Ditengah kondisi seperti sekarang ini, dimana gonjang-ganjing kehidupan yang cukup dahsyat. Dari mulai masalah perekonomian bangsa yang juga semakin terpuruk, politik yang tak sehat, budaya yang keblabasan, tekhnologi dan informasi yang sangat hebat, dll. Ikut serta mengguncang kehidupan seseorang. Diakui maupun tidak, seseorang harus mampu berdaptasi dan berdikari. Jika tidak tahan dengan situasi dan kondisi yang sedemkikan dahsyat, maka akan membuat seseorang galau, stres, dan depresi dalam menghadapi kehidupannya. Tak pelak, keimanan pun mudah goyah. Nah, inilah yang paling dikhawatirkan.

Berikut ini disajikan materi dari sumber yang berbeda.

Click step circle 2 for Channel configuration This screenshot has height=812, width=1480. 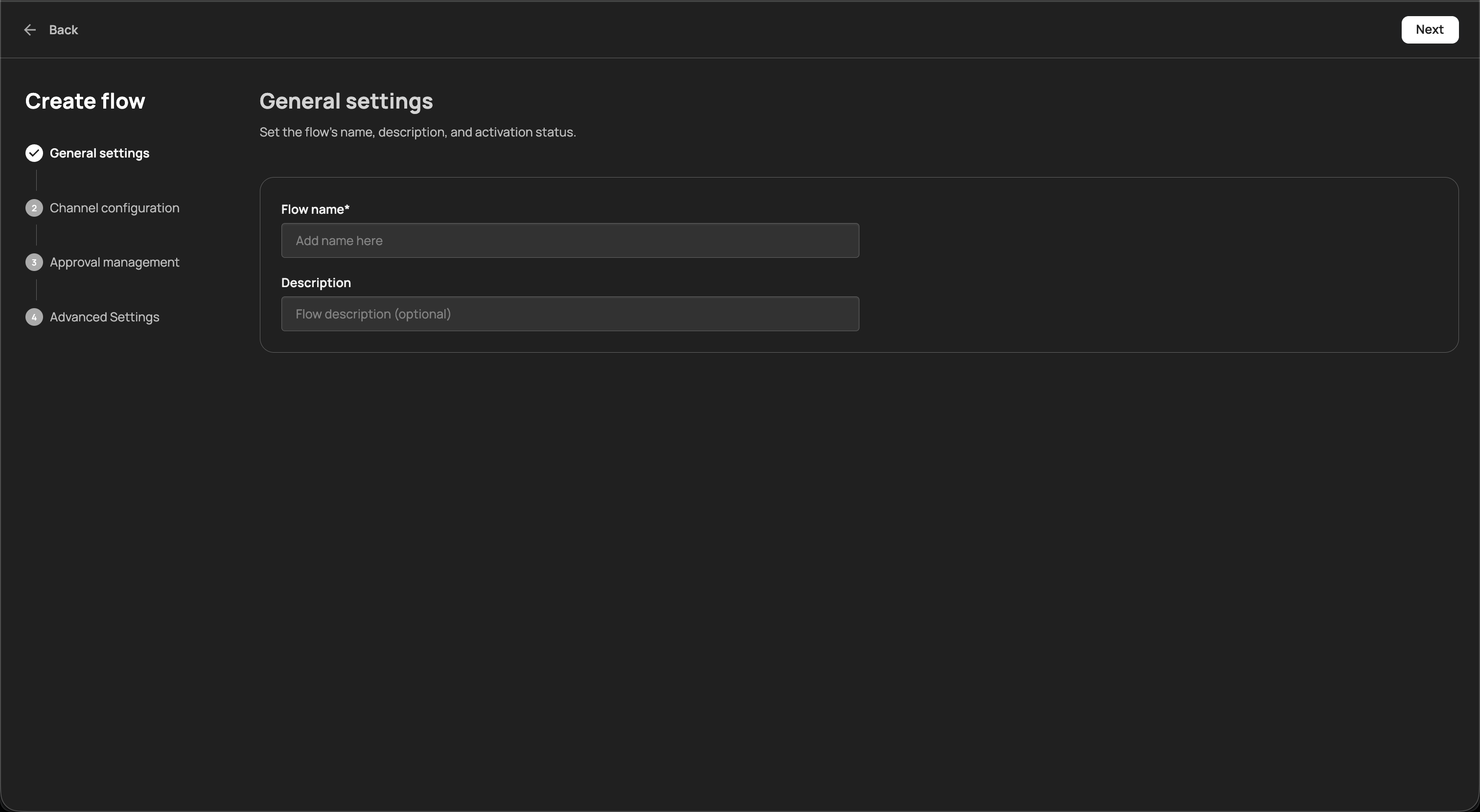(x=33, y=207)
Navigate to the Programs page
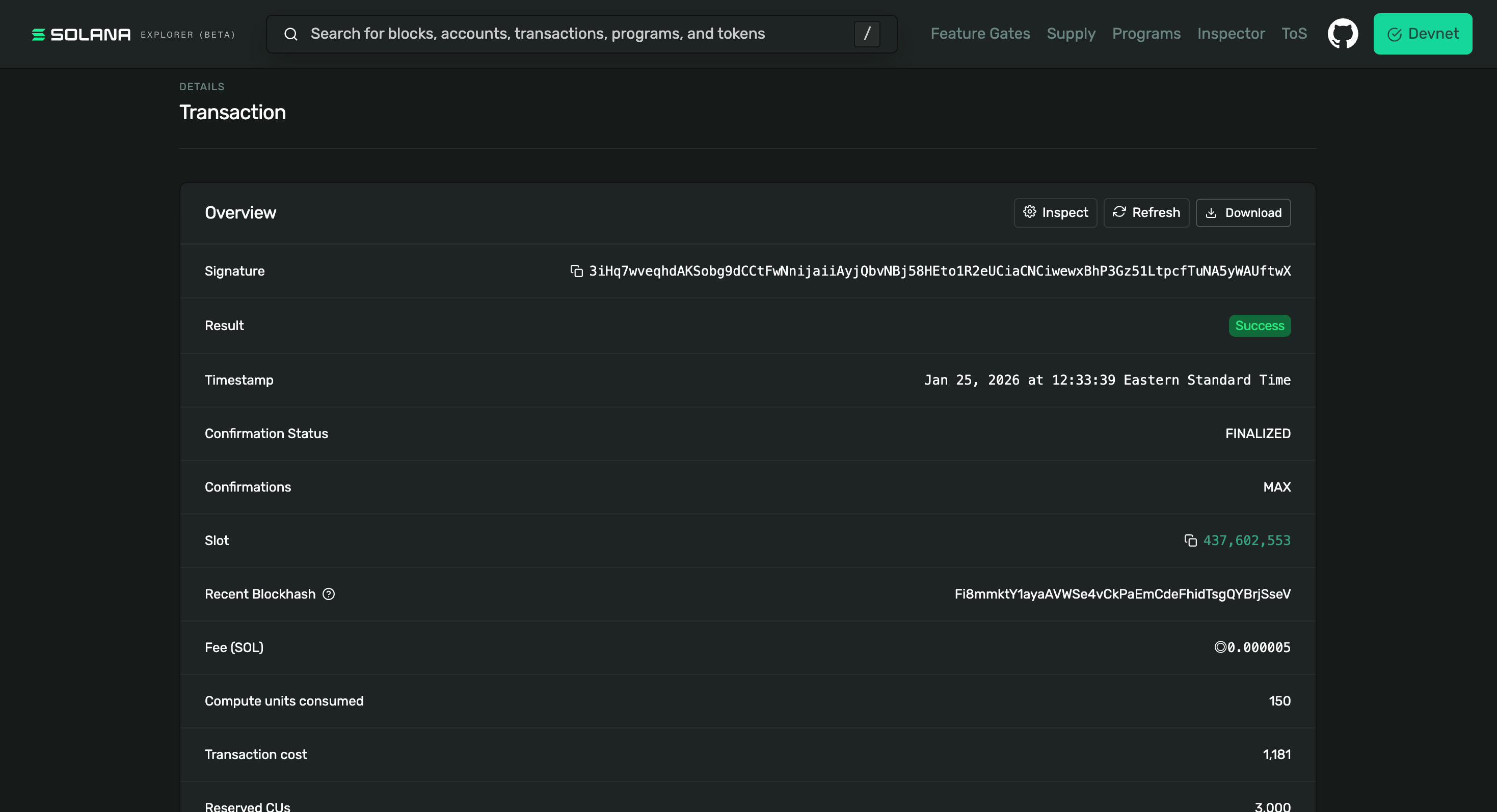Image resolution: width=1497 pixels, height=812 pixels. click(1146, 34)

Sekiranya, untuk menjalani kehidupan yang bermakna menjadi penting. Dengan menghargai waktu yang diberikan oleh Tuhan, untuk segala sesuatu hal yang bermakna dan bermanfaat, baik bagi diri sendiri maupun orang lain menjadi suatu keharusan. Paling tidak, jika kita berharap untuk sukses di masa tua, maka mau bekerja keras menghargai waktu. Kalaupun, sudah sukses di masa tua harus mampu memberikan pengabdian kepada Tuhan dan sesamanya setulus-tulusnya. Misalnya, membantu mengangkat derajat kaum miskin dan mencerdaskan generasi bangsa melalui banyak hal, baik itu lembaga pendidikan formal dan non formal ataupun lainnya. Mengingat, pertanggungjawaban hidup, kelak dihadapan Tuhan akan dimintai. Diingatkan pula dalam Firman Allah, Demi masa, sesungguhnya manusia itu berada dalam kerugian. Kecuali orang-orang yang beriman dan beramal shaleh.(QS: 103:1-3) Semoga bermanfaat!!!

Ahmad Faozan, ST.

Pendiri Sanggar Kepoedang (Komunitas Penulis Muda Tebuireng)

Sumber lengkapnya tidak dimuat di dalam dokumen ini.